Iterable has never restricted the type of data that each customer may have in any Catalog. It’s important for us to store whatever data our customers need, whether those are restaurants, menus, product inventory, or songs, etc. The Catalog ingestion pipeline is fairly simple: requests come in through Iterable’s asynchronous API and are published to Kafka; Kafka consumers transform, batch, and index the requests into Elasticsearch (ES).


We use Kafka and Akka Streams in our ingestion service to batch updates together, for less I/O and faster writes into Elasticsearch. This was something that was never implemented in the S3 version. We also created new bulk operation endpoints at the Iterable API level to make it easier for customers to feed in more data.

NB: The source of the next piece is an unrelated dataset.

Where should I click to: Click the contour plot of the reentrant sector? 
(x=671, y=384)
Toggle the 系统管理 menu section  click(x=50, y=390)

Elasticsearch is a great tool for this system because it is a distributed NoSQL search engine that can perform many small, fast queries. Its indices simply store JSON documents. It also has a powerful query DSL that can provide complex and granular queries against its indices.

This has a similar shape compared to our user and event ingestion pipeline. You can read about how we optimized its performance here.


Elasticsearch mappings and types

In order to optimize query speed against fields in each catalog item, ES needs to know what type each field is – does it represent a number, a string, an object, a date, or location data? At index time, ES builds secondary data structures based on the type of each field, in order to perform the fast lookups at query time. The type of field also determines the class and nature of queries that can be performed against it. Elasticsearch is smart; by default, it looks at the first occurrence of a field in an index and creates a mapping for it based on the inferred type. Once it has inferred that a field is a number, future occurrences of that field must all be numbers, or the update will be dropped.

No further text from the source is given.